Ripple, Ether and Bitcoin Cash Leave Bitcoin Behind

Ripple, Ethereum and Bitcoin Cash lead the charge as the markets consider a possible increased desire by governments to protect investors. Are today’s moves a reflection of acceptance or complacency?
Enormous network.

Ripple continued to make a splash this morning, gaining another 23% at the time of writing to hit $0.565 levels.

For those looking for a Bitcoin move, Bitcoin saw early losses reverse to move up 2.55% to $16,664.8 at the time of writing, though with the markets accustomed to double digit gains on an intraday basis, things are going to need to start moving for Bitcoin, if it’s to avoid yet another day in the shadow of its peers, with even Bitcoin Cash hitting an intraday $2,100 high before easing back to sub-$1900 levels.

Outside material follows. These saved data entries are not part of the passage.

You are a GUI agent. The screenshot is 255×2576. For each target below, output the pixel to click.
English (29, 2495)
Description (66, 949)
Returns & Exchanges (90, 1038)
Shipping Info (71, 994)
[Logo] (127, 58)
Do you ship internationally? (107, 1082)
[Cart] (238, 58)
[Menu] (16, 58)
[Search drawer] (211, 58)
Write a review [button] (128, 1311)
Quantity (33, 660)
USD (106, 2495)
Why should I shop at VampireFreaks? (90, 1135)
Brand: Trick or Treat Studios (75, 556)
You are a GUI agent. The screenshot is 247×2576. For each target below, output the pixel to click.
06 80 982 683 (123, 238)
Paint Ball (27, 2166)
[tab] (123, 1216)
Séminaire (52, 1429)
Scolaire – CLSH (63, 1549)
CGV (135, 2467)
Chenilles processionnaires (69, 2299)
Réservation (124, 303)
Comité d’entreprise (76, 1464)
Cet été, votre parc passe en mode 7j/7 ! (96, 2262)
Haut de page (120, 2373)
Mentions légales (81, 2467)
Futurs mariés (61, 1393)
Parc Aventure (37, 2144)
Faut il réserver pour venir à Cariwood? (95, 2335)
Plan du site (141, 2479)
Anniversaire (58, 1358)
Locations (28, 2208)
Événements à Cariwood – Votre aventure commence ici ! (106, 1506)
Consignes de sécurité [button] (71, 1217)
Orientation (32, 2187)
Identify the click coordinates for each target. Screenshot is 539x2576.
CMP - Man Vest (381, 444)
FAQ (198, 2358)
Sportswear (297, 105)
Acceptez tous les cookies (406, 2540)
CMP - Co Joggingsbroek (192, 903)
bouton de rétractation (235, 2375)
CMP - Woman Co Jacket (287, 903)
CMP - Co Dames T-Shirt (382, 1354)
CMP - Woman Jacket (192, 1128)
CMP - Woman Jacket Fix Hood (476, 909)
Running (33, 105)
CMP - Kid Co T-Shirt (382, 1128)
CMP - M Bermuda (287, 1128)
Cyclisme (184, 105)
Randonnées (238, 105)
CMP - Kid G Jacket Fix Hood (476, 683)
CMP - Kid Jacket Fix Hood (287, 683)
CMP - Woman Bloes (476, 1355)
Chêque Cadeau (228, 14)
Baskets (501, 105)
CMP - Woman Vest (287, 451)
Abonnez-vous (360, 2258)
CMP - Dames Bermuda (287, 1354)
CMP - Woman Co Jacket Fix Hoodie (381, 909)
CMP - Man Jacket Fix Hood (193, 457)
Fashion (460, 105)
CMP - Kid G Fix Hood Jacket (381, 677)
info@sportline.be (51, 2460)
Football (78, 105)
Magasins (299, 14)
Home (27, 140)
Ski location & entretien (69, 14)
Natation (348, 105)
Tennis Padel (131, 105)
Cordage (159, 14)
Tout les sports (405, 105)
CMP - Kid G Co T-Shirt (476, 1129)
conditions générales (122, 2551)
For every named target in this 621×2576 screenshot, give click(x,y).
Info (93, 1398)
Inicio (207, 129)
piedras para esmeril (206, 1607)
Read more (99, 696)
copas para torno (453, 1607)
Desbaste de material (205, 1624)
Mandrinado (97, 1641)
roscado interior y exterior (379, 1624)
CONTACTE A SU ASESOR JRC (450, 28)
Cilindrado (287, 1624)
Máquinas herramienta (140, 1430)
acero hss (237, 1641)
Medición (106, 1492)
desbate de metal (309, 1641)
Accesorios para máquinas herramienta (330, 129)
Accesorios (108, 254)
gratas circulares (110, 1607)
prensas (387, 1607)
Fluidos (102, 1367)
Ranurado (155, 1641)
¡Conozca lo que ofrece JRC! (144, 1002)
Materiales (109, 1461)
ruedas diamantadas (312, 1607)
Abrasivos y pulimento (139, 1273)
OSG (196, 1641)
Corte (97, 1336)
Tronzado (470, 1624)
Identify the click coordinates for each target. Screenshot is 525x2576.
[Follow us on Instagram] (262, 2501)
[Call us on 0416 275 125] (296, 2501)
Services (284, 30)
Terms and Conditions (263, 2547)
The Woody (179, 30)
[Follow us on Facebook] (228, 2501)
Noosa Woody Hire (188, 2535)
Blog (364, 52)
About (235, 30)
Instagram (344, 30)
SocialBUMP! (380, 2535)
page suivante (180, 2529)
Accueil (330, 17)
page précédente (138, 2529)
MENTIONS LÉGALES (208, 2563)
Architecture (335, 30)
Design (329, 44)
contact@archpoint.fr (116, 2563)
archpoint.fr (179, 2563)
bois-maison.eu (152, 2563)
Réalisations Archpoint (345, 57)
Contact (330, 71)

Amongst the major cryptocurrencies that have made a move this week, Ethereum has also bounced, jumping to $700 levels, though the gains this morning are less impressive, up just 2.82% at the of writing.

All the news at the moment is surrounding the launch of the futures markets and the potential upsides for some of the altcoins including Litecoin. We have also been seeing a lot of news on a possible shift in the regulatory landscape for cryptocurrencies and Bitcoin in particular.

The launch of the futures market and anticipated jump in institutional investor money will certainly have added pressure on regulators to explore ways in which the cryptomarket should be monitored going forward. The reality is however that, unless a regulator from the top 3-cryptomarkets begin to raise the prospects of regulatory oversight, the likely impact of regulatory oversight in smaller markets is likely to be limited at best. After all, in the digital world investors not only enjoy anonymity, but are also able to trade cryptocurrencies offshore.

Just this morning, news hit the wires that the South Korean government was planning to introduce regulations on Bitcoin and altcoins, with the regulations expected to be introduced before the end of the year.

Perhaps one of the most interesting proposals was to restrict trading on South Korean exchanges by foreigners looking to circumvent domestic trading restrictions. The most alarming will have been a proposed temporary suspension of investing in cryptocurrencies by both institutional and retail investors.

The good news for the cryptoworld is that the South Korean government is particularly mindful of the possible adverse impact that regulatory oversight can have on the markets and potential losses for both retail and institutional investors.

For this reason, the South Koreans have looked to focus on finding ways to protect cryptocurrency investors as opposed to shut down the South Korean market that is by no means small.

The very fact that the major cryptocurrencies were in positive territory at the time of writing, in spite of the news from South Korea suggests that some degree of protection for investors is a welcome move. When considering the exponential gains this year and the market caps of the respective cryptocurrencies, to have zero protection could ultimately leave the markets in disarray and cleaning up the mess from a burst bubble.

Perhaps if governments had taken a more pragmatic approach during the Dot.Com era, things would have turned out differently. There was certainly a lack of protection back then.